Extracted text
Peer-to-peer lending is less commonly mentioned than crowdfunding, but it is a potentially fruitful way to get your project off the ground. Like a traditional lending source like a bank, the P2P lending investor cares most about whether the person can repay things.  Yet one significant difference between traditional borrowing and P2P loans is that there is not always clear collateral – the investors don’t want to go through the trouble of taking something if the loan is not paid back and instead choose the person to invest in more carefully to begin with. They know that if your project is unsuccessful, there likely won’t be anything to take! Thus, the bottom-line key for anyone looking to attract P2P lending is ensuring you appear likely to pay things off.

Peer-to-Peer Lending – Getting Notice

Sometimes peer-to-peer lending investors will jump in based on your past – have you been successful in prior projects, and would loans at that time have been paid off?  But they will also want to know that the project they are funding will likely succeed, even if they don’t need it to be a blockbuster to get their money back. As opposed to crowdfunding, peer-to-peer investors aren’t willing to take a significant risk for a substantial potential reward; instead, they want the project to have an excellent chance of being good enough to succeed to a degree that gets them their promised return.

Peer-to-Peer lending, Initial Steps

The steps toward getting peer-to-peer loans for your project are often relatively straightforward and include information about you, your project, and your company’s current financial standing.  All of this can help the potential P2P loans lenders decide whether to invest in you (keep in mind that investors have often provided the P2P lending platform with criteria ahead of time as far as what types of projects they want to invest in and what financial background they will accept – how much risk they will take on.)

P2P Loans vs. Bank Loans

The underlying question for all of the above is whether you should pursue a P2P loan or a bank loan.  Now in some cases, this choice is relatively easy, given that banks can be particular about what they will fund and many purposes, especially those without clear equity in something that the bank can own if you fail to pay (a house, car, business, etc.), are not fundable with traditional loans.  But for those cases where the bank might fund your project or purpose, how do you choose between P2P funding and a bank loan?   There are only three things to consider, and the first one may be the only central decision point:

  1. The loan rate is a significant piece of decision-making when you actually have a choice between peer-to-peer loans and bank loans.  You may be able to get a significantly lower rate from the crowd.
  2. the rates may be similar in other cases, but the terms may differ.  In crowdfunding, you may get longer-term, more variable payments or other unique terms that better fit you or your project.
  3. Finally, there may be added advantages in getting P2P lending, like the crowdfunding perks we list elsewhere, including having investors provide a little PR and excitement about your project.

Task input

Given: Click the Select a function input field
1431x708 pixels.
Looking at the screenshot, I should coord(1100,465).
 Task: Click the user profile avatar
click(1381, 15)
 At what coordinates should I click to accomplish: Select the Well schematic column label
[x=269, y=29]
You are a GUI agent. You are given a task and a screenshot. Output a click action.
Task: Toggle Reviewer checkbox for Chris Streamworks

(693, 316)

...

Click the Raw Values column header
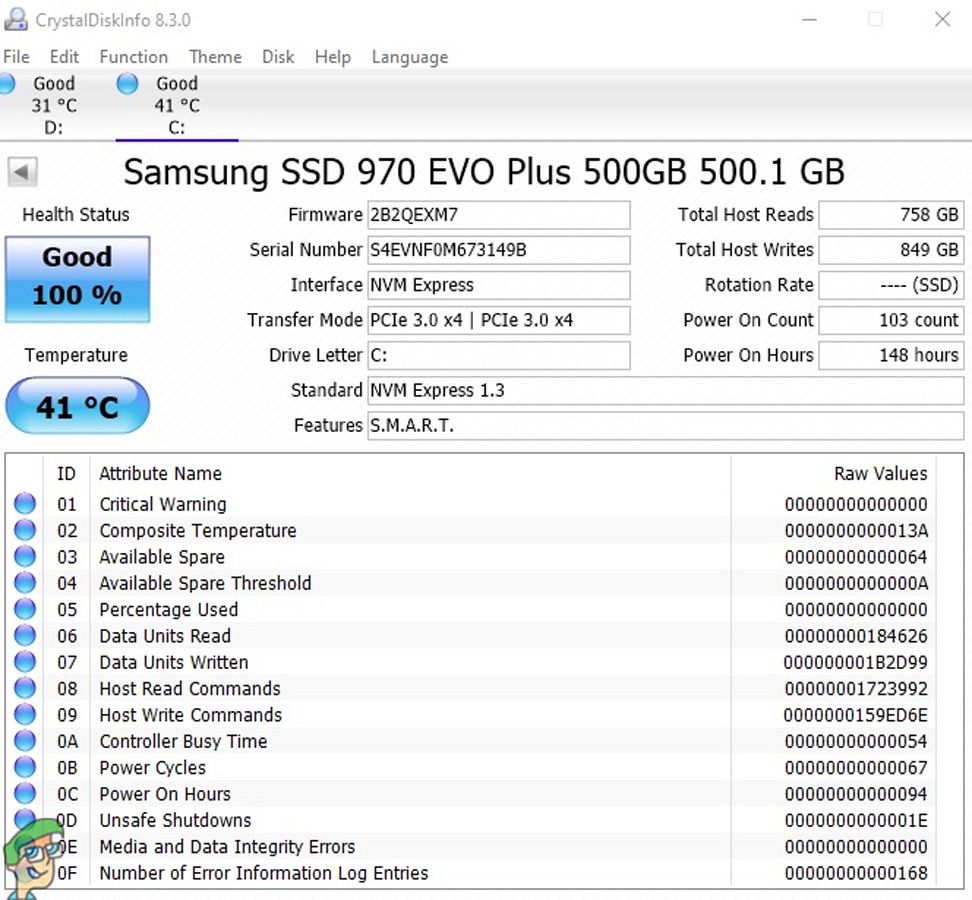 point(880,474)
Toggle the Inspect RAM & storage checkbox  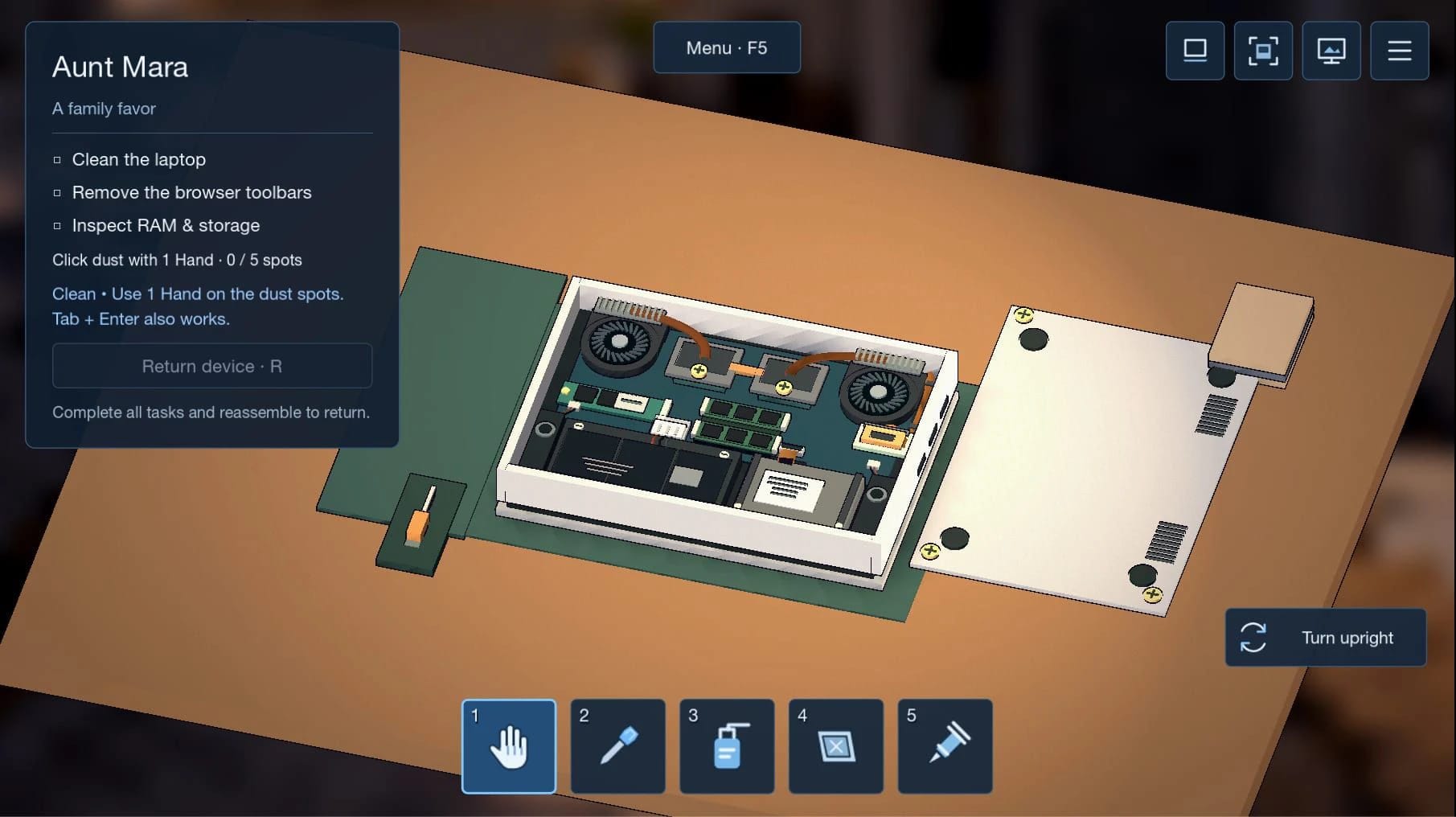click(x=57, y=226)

--

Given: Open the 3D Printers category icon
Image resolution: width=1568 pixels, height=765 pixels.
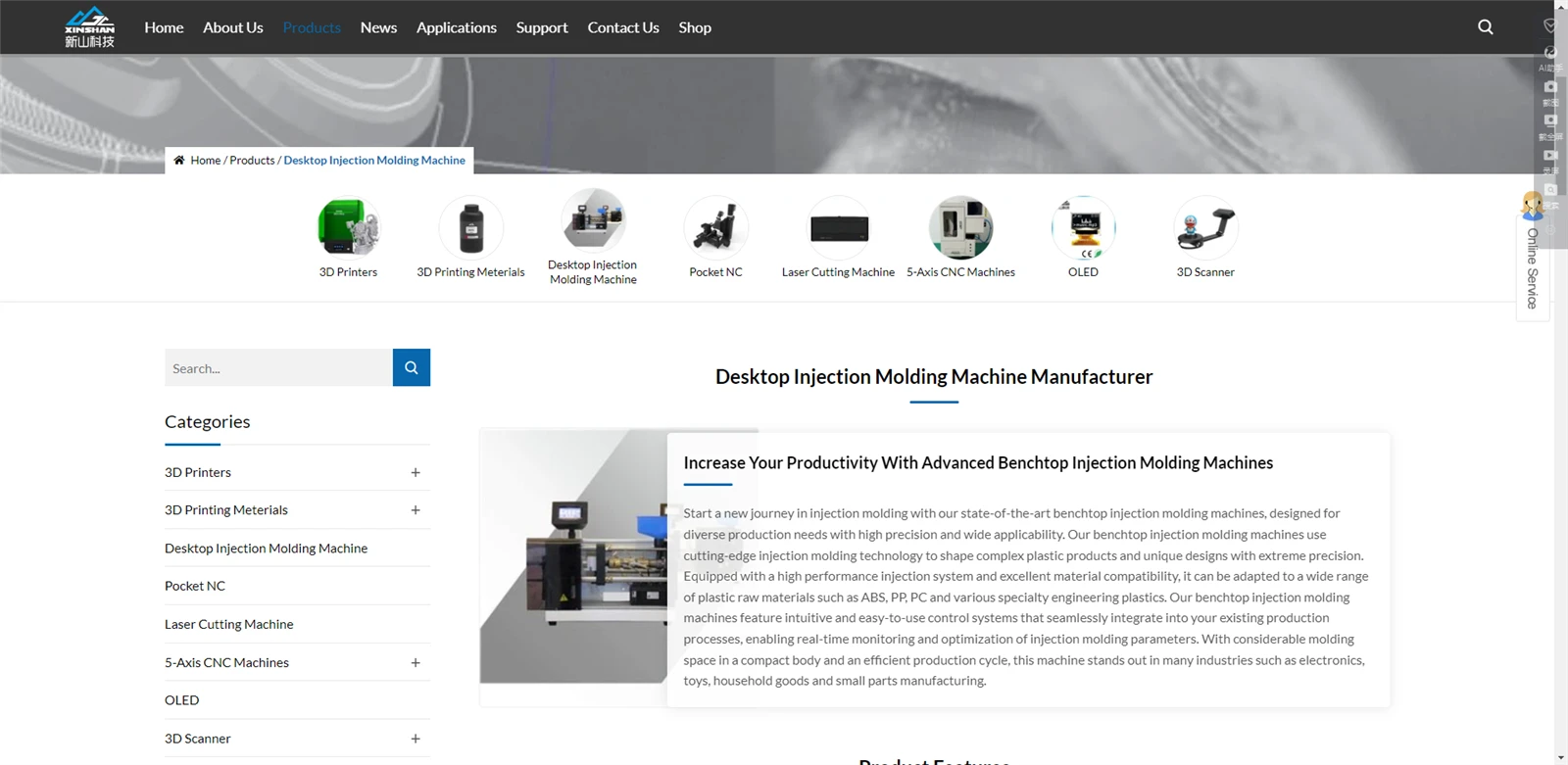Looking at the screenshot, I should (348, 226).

Work to complete
1/ According to the peer-to-peer lending text, how many things should you consider when choosing between a P2P loan and a bank loan?
2/ Copy from the records the lines starting with the one containing "Given: Open the 3D Printers category icon" and going on through the one containing "Looking at the screenshot, I should (348, 226).". Leave the pictures out.

Answer list
1/ Three.

2/
Given: Open the 3D Printers category icon
Image resolution: width=1568 pixels, height=765 pixels.
Looking at the screenshot, I should (348, 226).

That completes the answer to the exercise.